Soprattutto, in parecchi hanno sentito mutare il clima nei loro confronti. “Molti degli intervistati – si legge nello studio – hanno detto di sentirsi insicuri dopo la Brexit. E avvertivano la responsabilità di portare al sicuro i loro figli”. In definitiva, avevano la sensazione che “il Regno Unito non fosse più ‘casa’ per loro”. A maggior ragione per chi non proveniva dagli Stati storici dell’Ue: “Essendo belga – spiega un’altra donna – non percepivo reazioni forti nei miei confronti. Ma mio marito, ungherese, ha subìto vari commenti negativi in diverse occasioni. Dopo il referendum, ci è parso ovvio che saremmo dovuti andare via”.

La Germania attira di più

La ricerca analizza le scelte di 37 famiglie che hanno lasciato il Regno Unito, tutte con figli, di cui 7 monoparentali. Tra le altre 30, 14 erano formate da coppie provenienti dallo stesso Paese europeo, 4 con coniugi di diversi Paesi, 11 con un coniuge britannico, una con un coniuge extraeuropeo. Dalle loro testimonianze emergono le tensioni e le discussioni nate sia all’interno delle coppie di genitori, sia con i figli (specie se non piccolissimi). In dieci casi il trasloco non è stato simultaneo per tutti i componenti della famiglia: talvolta il padre è rimasto a lavorare in Inghilterra per raggiungere successivamente moglie e figli, talaltra è successo il contrario. C’è chi ha stabilito più meno definitivamente la famiglia in Paesi diversi (specie in caso di figli già autosufficienti). E in qualche circostanza, per effetto della lontananza forzata, dopo un po’ la famiglia non era più tale.

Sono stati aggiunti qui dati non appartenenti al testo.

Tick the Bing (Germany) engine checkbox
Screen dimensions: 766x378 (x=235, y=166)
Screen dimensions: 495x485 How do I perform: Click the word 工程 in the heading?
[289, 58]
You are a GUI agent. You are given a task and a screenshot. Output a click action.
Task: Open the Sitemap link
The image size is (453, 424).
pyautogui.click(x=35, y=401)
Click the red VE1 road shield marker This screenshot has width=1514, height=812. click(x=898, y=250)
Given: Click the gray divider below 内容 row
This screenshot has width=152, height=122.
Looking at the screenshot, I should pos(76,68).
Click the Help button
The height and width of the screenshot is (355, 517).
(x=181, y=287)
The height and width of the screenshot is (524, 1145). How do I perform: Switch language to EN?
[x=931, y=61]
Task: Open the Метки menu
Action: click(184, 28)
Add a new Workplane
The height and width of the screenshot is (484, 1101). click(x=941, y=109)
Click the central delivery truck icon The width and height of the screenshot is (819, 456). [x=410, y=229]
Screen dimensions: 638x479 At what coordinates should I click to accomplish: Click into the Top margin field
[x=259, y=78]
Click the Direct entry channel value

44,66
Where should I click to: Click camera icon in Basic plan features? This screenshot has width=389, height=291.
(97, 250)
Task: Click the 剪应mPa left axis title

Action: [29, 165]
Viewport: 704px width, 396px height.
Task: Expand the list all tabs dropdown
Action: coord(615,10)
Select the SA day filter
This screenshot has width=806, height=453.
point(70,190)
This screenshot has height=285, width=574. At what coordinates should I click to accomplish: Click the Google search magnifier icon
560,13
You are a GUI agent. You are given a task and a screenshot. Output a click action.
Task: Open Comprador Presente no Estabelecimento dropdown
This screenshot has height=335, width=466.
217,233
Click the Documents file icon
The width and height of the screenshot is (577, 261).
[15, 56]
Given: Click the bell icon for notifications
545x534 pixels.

La bandiera dell'Ue davanti al Big Ben e al Parlamento britannico
La bandiera dell'Ue davanti al Big Ben e al Parlamento britannico
La bandiera dell'Ue davanti al Big Ben e al Parlamento britannico

Come destinazione, in varie circostanze non è stato individuato il Paese di provenienza di uno o entrambi i coniugi, ma un altro ancora. E in generale quello più gettonato è stata la Germania. Chi ha fatto questa scelta spiega di aver considerato non solo le opportunità di lavoro e la qualità dei servizi nella nuova residenza, ma anche il fatto che Berlino sembra accogliere con favore i cittadini Ue e ne valorizza tale qualità. Insomma, le famiglie allontanate dalla Brexit hanno cercato il posto dove per loro fosse più facile essere, e rimanere, europei.